> Data shown
+ + +

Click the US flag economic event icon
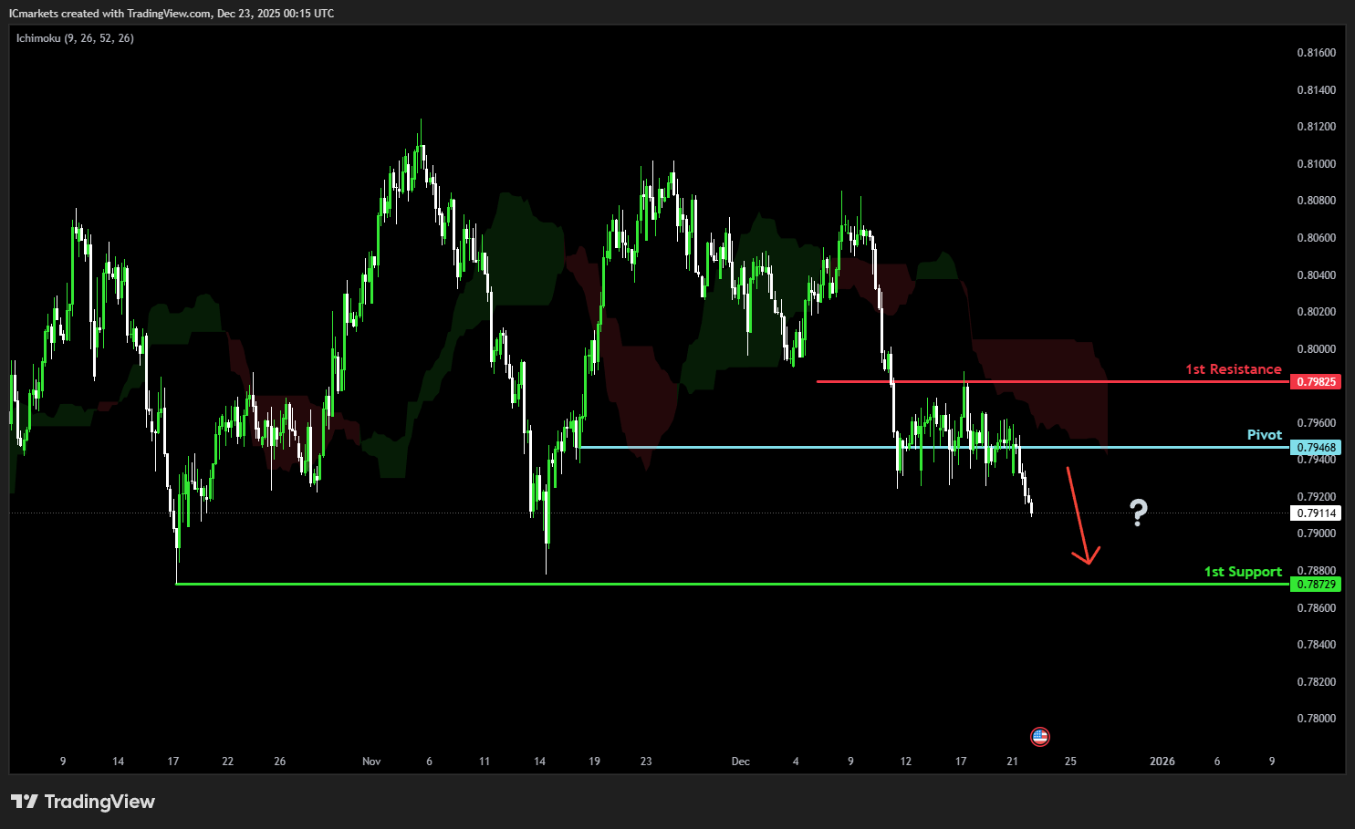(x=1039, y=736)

+ + +

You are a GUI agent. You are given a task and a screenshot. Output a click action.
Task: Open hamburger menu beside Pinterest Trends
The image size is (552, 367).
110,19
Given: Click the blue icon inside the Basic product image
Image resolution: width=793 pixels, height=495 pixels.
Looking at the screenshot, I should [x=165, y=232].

+ + +

> Prompt
Where the data above reaches the line holding "You are a GUI", begin printing, and stop after the line holding "Given: Click the". Each line must be reproduced exactly, with nothing else added.

> Task output
You are a GUI agent. You are given a task and a screenshot. Output a click action.
Task: Open hamburger menu beside Pinterest Trends
The image size is (552, 367).
110,19
Given: Click the blue icon inside the Basic product image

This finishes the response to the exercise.